The Hammers have won five in a row and are 5-1 at home, and Panthers defensive back Corey Rue has heard all about Alabama’s best regular season in franchise history.

“I have a couple of friends who play for Alabama, and they are highly confident that we messed up to get the fourth seed and will have to come see them,” Rue said. “And they are confident that they are going to beat us.”

Rue’s response?

“I just said, ‘We’ll see on July 1,’ ” he said. “I still feel very confident that we are going to go in and handle business. We have just as good a chance to win as the last two years. We pretty much have the same team, so we are definitely in the running to take it again.”

That was the feeling around the Albany Civic Center on Wednesday evening as the Panthers had the first of four practices this week. They don’t mind being underdogs or the pressure that comes along with trying to defend two straight championship seasons.

The Panthers are coming off a win against Columbus in the regular-season finale and have won three of four, but they went through a stretch in the middle of the season when they lost four of five and nearly fell out of the playoff picture.

“I’m not worried what happened in the regular season,” Davis said. “The importance of (Monday’s) game is totally different than the importance of a regular-season game. This is a must-win game for us.”

NO RESPECT?: The Panthers hauled in honor after honor this week, sweeping the PIFL weekly awards and earning two spots on the All-PIFL Team.

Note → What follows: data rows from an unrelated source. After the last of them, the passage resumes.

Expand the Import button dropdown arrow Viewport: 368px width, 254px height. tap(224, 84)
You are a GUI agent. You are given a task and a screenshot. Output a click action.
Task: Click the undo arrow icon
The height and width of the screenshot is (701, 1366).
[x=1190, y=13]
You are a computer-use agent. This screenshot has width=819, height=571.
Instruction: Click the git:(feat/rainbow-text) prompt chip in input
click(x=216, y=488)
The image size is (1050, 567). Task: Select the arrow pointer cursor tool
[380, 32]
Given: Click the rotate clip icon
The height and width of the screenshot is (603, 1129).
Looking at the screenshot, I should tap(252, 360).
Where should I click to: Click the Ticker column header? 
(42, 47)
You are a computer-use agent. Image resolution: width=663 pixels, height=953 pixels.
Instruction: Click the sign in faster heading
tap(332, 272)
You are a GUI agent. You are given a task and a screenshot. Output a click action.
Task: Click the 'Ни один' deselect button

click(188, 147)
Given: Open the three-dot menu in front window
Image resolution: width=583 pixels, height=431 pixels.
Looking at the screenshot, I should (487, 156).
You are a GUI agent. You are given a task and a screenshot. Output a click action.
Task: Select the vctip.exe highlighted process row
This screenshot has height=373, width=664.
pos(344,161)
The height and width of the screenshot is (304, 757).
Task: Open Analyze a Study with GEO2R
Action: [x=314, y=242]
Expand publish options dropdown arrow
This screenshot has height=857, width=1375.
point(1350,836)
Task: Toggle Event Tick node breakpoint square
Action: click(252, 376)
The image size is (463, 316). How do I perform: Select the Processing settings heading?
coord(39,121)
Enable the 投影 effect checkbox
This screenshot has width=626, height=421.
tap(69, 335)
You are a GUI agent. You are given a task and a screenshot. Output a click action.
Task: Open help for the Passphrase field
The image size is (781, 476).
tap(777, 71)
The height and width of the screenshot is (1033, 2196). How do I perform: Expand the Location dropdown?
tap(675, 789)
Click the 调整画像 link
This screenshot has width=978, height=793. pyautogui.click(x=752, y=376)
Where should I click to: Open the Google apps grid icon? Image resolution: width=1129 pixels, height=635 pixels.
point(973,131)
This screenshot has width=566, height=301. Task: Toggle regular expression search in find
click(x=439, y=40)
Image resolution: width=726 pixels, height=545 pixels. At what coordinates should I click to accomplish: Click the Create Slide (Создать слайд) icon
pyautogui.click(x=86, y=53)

But for Davis, it still wasn’t enough.

“The four years I have been here we haven’t got the respect from everybody,” Davis said. “I believe (there should be more Panthers on the First Team), but it’s been that way. Our guys have never got that respect, so it doesn’t bother them. I think each year we have never had the most guys on the (First Team), and it doesn’t matter how good we are.”

Defensive back Damian Daniels and defensive lineman Tito Hannah were Albany’s two representatives on the First Team, while Rue and offensive lineman Aaron Wheeler made the Second Team.

Davis’ complaint was that even though his team is in the final playoff spot, the two teams on the bottom of the league standings seemed to receive more recognition. Columbus (4-8) received seven All-PIFL honors, while last-place Knoxville (2-10) received four.

Only Louisiana, which had two First-Team and one Second-Team recipients, had fewer members on the All-PIFL teams than the Panthers.

And Davis said this isn’t the first year this has happened to his squad.

“Last year we lost two games by a last-second field goal, and we didn’t even have the top number of guys on the team,” Davis said. “It just baffles me how Columbus always has more guys on the all-league team than we do. Each year they have more guys than we do, but each year we are a better team.”

Rue finished second in the league with 65 tackles and was stuck on the Second Team, but the linebacker still seemed grateful for the recognition Wednesday.

“It feels good to be noticed for the work you have done on the field,” Rue said. “It makes you feel special a little bit.”

Daniels is tied for second in the league in interceptions with seven, while Hannah finished first in the league in tackles for loss (12.5) and third in sacks (10).

“They have both been playing consistently and have been playing well,” Davis said about the First-Team honorees.

Receiver Johnny Lester (Offensive Player of the Week), linebacker Larry Edwards (Defensive Player of the Week) and kicker Ryan Gates (Special Team Player of the Week) swept the weekly PIFL awards, but the Panthers’ 59-35 win against Columbus was the only league game last week.

Lester caught a game-high 10 passes for 132 yards and four TDs, Edwards had five tackles and 1.5 sacks and Gates was 1-for-2 on field goal attempts and 6-for-7 on PATs and also nailed two unos.